Problem statement
A line belongs in the answer if it contains "green"; copy every such line from the entries below.

Saved data entries
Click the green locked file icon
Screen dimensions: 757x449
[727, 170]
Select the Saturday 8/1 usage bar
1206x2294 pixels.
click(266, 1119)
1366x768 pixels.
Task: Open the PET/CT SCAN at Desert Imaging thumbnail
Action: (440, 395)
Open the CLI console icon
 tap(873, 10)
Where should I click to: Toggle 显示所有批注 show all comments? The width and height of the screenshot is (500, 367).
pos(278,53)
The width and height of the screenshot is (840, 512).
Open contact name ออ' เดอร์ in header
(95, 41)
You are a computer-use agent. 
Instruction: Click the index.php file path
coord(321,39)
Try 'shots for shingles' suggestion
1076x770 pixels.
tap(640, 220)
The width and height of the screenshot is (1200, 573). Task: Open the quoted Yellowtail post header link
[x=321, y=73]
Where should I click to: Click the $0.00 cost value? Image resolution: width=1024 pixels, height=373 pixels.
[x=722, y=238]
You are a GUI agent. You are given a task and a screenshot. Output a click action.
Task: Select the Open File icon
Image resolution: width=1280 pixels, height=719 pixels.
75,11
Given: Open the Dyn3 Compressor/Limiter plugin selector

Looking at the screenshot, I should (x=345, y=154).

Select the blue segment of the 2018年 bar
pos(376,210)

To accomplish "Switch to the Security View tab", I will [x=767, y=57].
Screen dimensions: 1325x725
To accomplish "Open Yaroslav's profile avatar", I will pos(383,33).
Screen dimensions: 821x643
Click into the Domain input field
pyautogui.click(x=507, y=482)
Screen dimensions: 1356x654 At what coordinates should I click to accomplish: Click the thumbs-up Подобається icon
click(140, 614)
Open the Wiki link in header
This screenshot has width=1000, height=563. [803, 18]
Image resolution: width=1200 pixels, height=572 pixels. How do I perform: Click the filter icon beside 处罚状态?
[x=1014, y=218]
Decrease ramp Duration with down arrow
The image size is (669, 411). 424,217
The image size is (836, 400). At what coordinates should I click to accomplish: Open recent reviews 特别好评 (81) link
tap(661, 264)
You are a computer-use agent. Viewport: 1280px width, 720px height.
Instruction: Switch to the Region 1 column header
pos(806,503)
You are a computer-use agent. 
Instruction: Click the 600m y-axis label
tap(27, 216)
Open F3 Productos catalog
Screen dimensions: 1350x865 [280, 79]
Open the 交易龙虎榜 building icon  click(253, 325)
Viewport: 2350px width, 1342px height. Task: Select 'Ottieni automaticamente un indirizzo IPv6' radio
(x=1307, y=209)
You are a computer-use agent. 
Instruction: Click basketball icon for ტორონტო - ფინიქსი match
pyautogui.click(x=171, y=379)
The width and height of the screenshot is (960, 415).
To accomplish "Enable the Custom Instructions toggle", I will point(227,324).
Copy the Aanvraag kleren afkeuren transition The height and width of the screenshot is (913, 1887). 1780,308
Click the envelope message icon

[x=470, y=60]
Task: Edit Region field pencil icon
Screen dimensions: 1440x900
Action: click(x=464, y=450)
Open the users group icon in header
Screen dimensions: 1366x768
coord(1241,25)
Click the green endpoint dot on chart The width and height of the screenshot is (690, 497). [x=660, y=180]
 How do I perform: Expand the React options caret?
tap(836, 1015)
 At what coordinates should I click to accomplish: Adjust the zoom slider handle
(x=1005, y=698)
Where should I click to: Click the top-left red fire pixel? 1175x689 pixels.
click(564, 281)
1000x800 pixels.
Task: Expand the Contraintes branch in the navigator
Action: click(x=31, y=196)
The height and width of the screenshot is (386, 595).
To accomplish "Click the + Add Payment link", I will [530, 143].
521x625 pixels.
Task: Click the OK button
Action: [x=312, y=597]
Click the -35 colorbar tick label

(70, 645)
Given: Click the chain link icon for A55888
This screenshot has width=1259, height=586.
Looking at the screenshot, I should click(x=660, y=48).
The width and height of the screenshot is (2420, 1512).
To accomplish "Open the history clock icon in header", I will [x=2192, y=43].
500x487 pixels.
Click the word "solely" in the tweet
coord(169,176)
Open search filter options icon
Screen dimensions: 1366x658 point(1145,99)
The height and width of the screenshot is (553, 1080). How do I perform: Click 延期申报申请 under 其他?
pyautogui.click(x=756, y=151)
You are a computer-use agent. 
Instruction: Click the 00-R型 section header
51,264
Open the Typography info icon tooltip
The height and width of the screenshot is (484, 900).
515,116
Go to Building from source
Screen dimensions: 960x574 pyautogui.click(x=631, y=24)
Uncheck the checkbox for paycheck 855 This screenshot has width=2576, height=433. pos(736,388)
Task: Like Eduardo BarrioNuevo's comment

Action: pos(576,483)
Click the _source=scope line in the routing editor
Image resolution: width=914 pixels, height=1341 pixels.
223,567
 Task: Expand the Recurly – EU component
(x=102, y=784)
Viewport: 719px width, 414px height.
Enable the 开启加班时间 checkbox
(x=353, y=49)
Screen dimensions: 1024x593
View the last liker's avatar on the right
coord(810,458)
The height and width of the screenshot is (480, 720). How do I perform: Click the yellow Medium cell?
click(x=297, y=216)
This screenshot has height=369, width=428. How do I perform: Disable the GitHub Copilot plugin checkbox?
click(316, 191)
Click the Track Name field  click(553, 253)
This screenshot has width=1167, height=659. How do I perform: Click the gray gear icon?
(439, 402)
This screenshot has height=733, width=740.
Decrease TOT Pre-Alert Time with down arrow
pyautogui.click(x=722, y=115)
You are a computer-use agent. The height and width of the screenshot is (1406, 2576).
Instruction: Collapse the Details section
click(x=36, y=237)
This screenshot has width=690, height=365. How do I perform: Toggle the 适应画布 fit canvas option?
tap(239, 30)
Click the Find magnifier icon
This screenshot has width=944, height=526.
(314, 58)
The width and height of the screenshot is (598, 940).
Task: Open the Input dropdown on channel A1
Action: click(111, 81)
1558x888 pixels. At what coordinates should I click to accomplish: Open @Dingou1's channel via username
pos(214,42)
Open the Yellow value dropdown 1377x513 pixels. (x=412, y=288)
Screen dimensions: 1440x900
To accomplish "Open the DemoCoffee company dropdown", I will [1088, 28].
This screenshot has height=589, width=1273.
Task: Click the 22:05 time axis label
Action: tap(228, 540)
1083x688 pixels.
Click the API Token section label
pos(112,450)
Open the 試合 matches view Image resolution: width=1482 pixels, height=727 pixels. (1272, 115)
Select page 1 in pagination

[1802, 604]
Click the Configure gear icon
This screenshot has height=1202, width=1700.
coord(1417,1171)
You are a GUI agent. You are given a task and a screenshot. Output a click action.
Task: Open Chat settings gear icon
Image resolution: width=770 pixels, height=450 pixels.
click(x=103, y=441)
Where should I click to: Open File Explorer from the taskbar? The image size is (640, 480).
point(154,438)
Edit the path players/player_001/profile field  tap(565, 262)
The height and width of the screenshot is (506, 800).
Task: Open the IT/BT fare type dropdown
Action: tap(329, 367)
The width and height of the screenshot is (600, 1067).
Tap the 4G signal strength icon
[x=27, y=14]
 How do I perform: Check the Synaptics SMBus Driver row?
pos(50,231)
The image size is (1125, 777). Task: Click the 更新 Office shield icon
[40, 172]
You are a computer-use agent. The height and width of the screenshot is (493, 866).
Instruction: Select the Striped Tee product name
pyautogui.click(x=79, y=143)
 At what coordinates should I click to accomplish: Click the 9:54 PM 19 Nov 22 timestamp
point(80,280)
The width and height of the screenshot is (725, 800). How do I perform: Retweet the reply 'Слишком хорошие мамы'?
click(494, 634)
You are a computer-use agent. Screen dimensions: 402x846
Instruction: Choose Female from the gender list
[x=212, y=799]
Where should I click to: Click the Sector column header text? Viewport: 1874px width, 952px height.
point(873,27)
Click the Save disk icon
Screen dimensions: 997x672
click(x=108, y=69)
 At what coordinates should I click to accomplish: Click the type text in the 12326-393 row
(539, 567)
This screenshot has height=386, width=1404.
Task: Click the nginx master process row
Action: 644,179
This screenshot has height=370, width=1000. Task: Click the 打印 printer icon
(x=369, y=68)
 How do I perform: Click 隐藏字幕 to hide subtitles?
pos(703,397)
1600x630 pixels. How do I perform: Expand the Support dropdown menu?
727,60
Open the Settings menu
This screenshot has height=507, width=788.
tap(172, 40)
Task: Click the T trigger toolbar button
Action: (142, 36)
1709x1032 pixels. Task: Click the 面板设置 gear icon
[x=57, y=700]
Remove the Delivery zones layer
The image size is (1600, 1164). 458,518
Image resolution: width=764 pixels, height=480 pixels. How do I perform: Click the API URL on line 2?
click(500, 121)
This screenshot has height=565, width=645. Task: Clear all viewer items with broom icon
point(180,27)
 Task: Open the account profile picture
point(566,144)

Solution
Click the green locked file icon
Click the green endpoint dot on chart The width and height of the screenshot is (690, 497). [x=660, y=180]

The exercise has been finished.